1. Introduction
Due to their high mobility and flexibility, unmanned aerial vehicle (UAV) systems with sensors onboard can be organized to carry out monitoring alike tasks without carrying any human personnel [
1]. In the past decade, we have witnessed increasing military and civilian applications such as wind estimation, managing wildfire, disaster monitoring, remote sensing, traffic monitoring, border surveillance and mobile wireless coverage, etc. [
2,
3,
4,
5]. These applications often require a team of cooperating UAVs to continually track one or more moving entities [
6,
7,
8]. For example, in the case of search and rescue task, the rescued agents should be kept under constant observation to ensure their safety. However, since the observation sensors of UAVs have limited sensing range and the number of UAVs might be less than that of moving targets, these UAVs should cooperate with each other in information sharing and path planning to maximize the number of targets under observation.
Along the main thread of the related research, the problem of moving targets search by UAV swarms has been characterized as a special form of Cooperative Multi-robot Observation of Multiple Moving Targets (CMOMMT) problem formalized in Ref. [
9]. In the CMOMMT model, a team of homogeneous mobile robots is deployed to observe a set of targets moving within a restricted area of interest.
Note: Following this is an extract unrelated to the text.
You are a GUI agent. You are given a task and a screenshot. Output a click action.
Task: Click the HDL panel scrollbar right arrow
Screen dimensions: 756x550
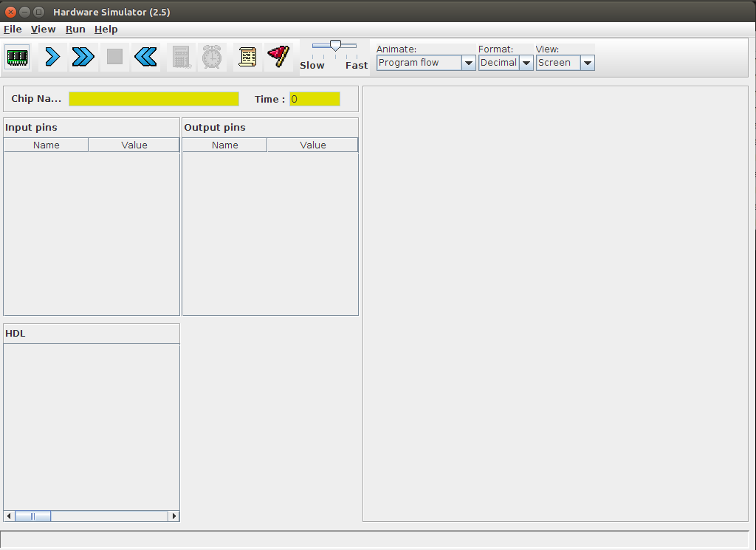pyautogui.click(x=174, y=516)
The goal is to keep as many targets as possible under observation by at least one of the robots. In traditional CMOMMT approaches, the robots make decisions based on two separate factors: the targets currently under observation by a robot, and the need for coordination with other UAVs [
9,
10]. As far as we know, all the previous works consider these factors separately, and UAV operating decisions are not made from a clear metric.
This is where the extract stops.